* [ABOUT THIS TASK]: In the copy, include no images. Reproduce the entries exactly.
+++
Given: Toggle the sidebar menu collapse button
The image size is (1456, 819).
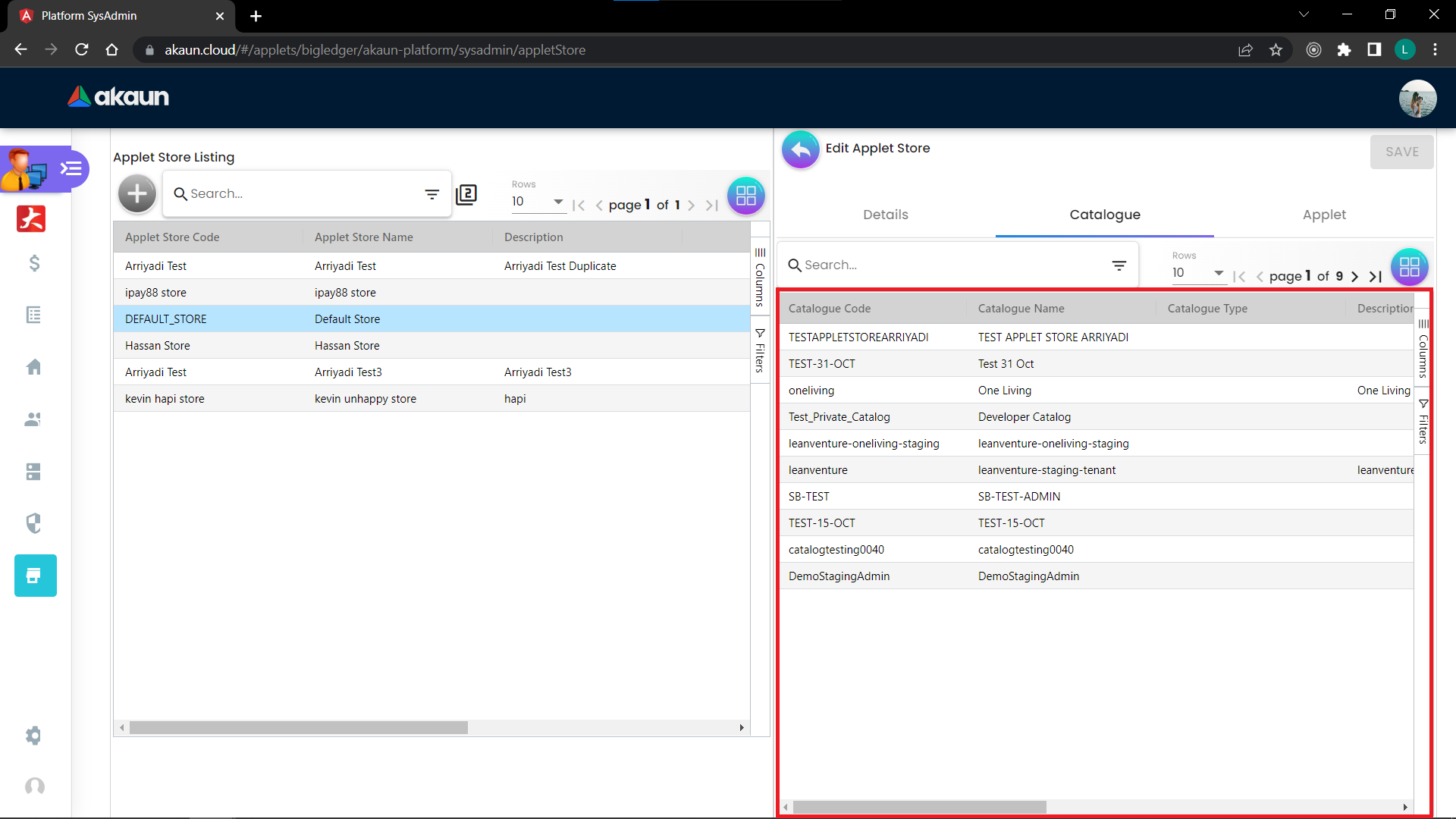Looking at the screenshot, I should [71, 168].

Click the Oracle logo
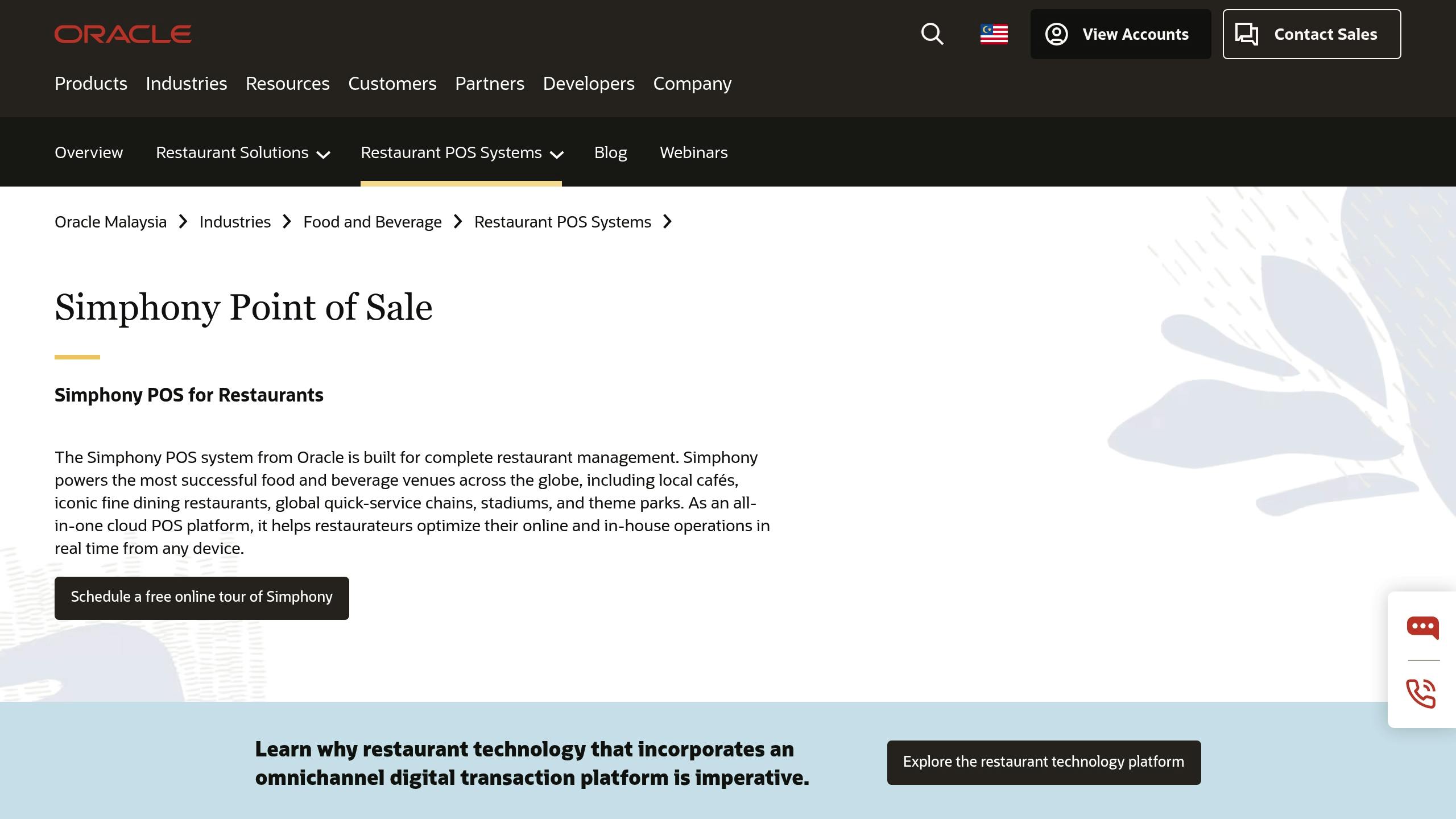(x=123, y=34)
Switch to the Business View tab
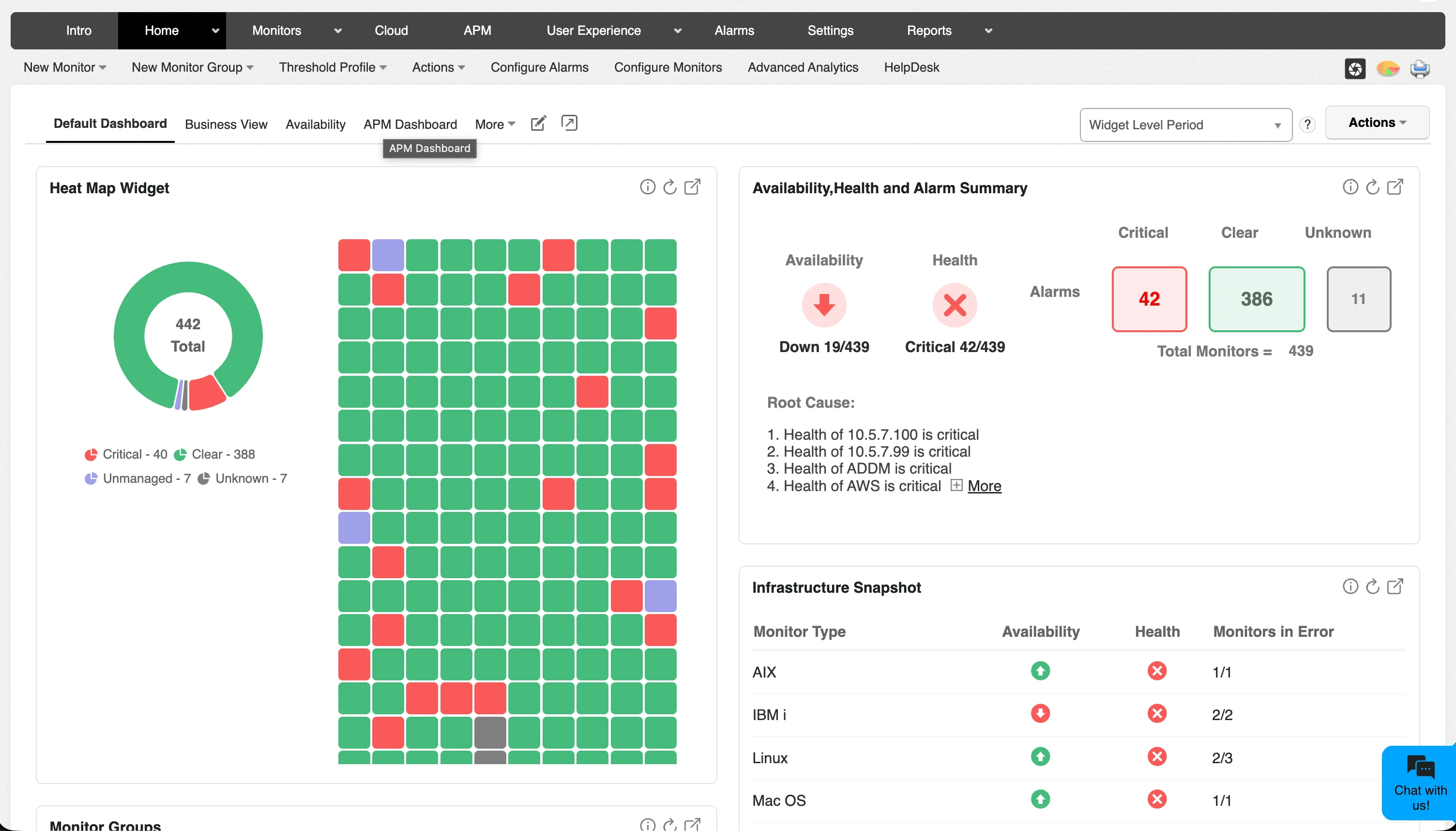Image resolution: width=1456 pixels, height=831 pixels. pos(226,124)
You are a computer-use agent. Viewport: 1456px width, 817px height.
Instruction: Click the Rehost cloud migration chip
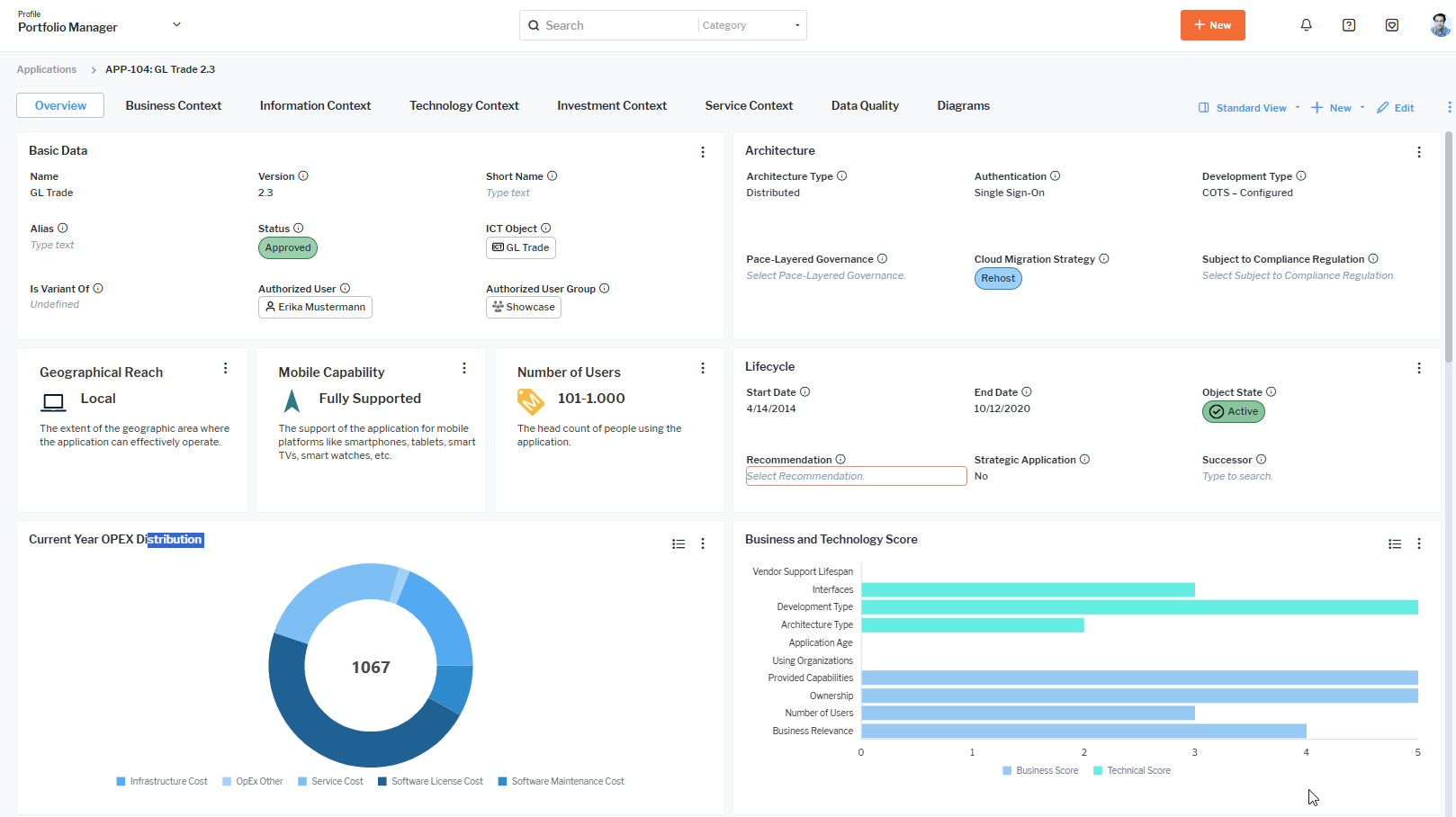(x=997, y=278)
+++
* [EXPECTED OUTPUT]:
Given: Toggle the sidebar menu collapse button
The image size is (1456, 819).
Looking at the screenshot, I should [71, 168].

Click the Oracle logo
(x=123, y=34)
Switch to the Business View tab
Image resolution: width=1456 pixels, height=831 pixels. pos(226,124)
You are a computer-use agent. Viewport: 1456px width, 817px height.
Instruction: Click the Rehost cloud migration chip
(x=997, y=278)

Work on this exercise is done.